As they begin they get the word, "afraid" on the phonetic generator and Porter is informed of a supposed love triangle where a captain fell for a woman named Deloris, but she was already married. The story goes their affair was discovered and they were entombed in the lower part of the fort, Cask of Amontillado style.

On this first day, they also capture orbs floating around, the words "troop" and "government" and what they believe to be a shadow figure on the ramparts. They try to stir things up with another reenactment, this time of a prisoner being lead out to be shot at the wall. During this event the phonetic generator comes through with the word, "murder" while the K2 meters go off. Additionally, they play the flashlight trick where it flickers on and off.

For the second night, they devise the Peripheral Para-vision Camera Mount, which is another way of saying cameras that look at mirrors placed at an angle to represent looking at something out of the corner of your eye. They also put together some goggles that force you to look at things from that same perspective.

As they sit in the courtyard and talk about the ill-fated Deloris and her lover, who may have watched each other starve to death, there are flickers on the K2 meter and the word, "chain" on the word generator. They also hear what they believe is a deep breath and the sense of being choked.
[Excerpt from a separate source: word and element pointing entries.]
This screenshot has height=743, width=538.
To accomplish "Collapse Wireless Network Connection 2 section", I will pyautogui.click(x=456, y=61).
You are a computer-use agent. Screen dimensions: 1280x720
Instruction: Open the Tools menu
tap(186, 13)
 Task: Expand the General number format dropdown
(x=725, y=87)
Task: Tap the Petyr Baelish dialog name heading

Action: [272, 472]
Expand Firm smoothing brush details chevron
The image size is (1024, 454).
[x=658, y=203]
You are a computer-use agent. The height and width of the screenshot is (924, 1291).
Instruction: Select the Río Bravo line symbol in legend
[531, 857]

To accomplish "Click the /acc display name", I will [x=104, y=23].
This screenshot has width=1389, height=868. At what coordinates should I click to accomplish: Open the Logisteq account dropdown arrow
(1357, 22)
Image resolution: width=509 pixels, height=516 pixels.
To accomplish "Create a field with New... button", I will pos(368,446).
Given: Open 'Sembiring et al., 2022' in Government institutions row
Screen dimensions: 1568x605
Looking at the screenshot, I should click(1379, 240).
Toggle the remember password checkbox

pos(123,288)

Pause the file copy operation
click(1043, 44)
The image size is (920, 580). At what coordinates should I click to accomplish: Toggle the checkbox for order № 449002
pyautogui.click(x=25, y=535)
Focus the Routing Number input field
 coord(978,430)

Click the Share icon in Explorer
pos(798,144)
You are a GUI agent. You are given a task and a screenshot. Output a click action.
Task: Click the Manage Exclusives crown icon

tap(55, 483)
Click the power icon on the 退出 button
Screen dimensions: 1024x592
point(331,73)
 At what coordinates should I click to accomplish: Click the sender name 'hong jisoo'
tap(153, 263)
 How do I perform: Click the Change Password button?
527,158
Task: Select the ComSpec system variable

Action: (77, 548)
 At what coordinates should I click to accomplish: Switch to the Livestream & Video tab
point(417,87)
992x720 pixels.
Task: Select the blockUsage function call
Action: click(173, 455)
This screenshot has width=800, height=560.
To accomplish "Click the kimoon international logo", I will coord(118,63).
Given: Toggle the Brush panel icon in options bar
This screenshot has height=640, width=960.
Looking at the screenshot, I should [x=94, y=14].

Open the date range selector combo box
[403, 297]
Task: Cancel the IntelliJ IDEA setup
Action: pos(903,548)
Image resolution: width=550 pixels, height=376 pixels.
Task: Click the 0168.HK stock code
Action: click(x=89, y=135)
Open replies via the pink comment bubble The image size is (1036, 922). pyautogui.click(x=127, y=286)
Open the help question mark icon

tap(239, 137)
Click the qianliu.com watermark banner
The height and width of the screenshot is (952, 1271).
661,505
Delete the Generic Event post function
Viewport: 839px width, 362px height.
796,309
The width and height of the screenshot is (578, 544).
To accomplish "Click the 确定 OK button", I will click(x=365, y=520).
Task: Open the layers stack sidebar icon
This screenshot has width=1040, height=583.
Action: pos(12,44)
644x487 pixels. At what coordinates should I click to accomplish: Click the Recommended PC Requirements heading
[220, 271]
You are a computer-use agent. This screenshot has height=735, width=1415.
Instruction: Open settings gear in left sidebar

When they look at the evidence, they show an orb moving on the left portion of their peripheral camera. There is also what looks to be a walking shadow figure and what might be a heat signature on the ramparts of the fort.

But before we get too excited, let’s jump all the way to the beginning and take note of a couple key things. Each piece of history they’re told comes with the words, "the legend says" or "the story goes" which basically means, they don’t have any evidence to support what they’re saying. I’m sure it makes for a great story and adds to the legend of the Native American people, but why would a "doctor" cut off the head of an Indian chief? There is no evidence to support this story as real. To spice up the story, the head is missing and even these guys are saying the lights they see are the head. The point is, they’re claiming to find evidence for stories that most likely never happened. Isn’t that like finding clues at the scene of a crime that never took place?

On the surface, their evidence is interesting with words that fit perfectly within the environment. However, there is nothing to show how those devices work or even if they do work. The shadow figure is interesting as it does appear something is moving. That would be worth looking at some more, but as for the rest of the stories and evidence, I think the "evidence" is being twisted to match the legends.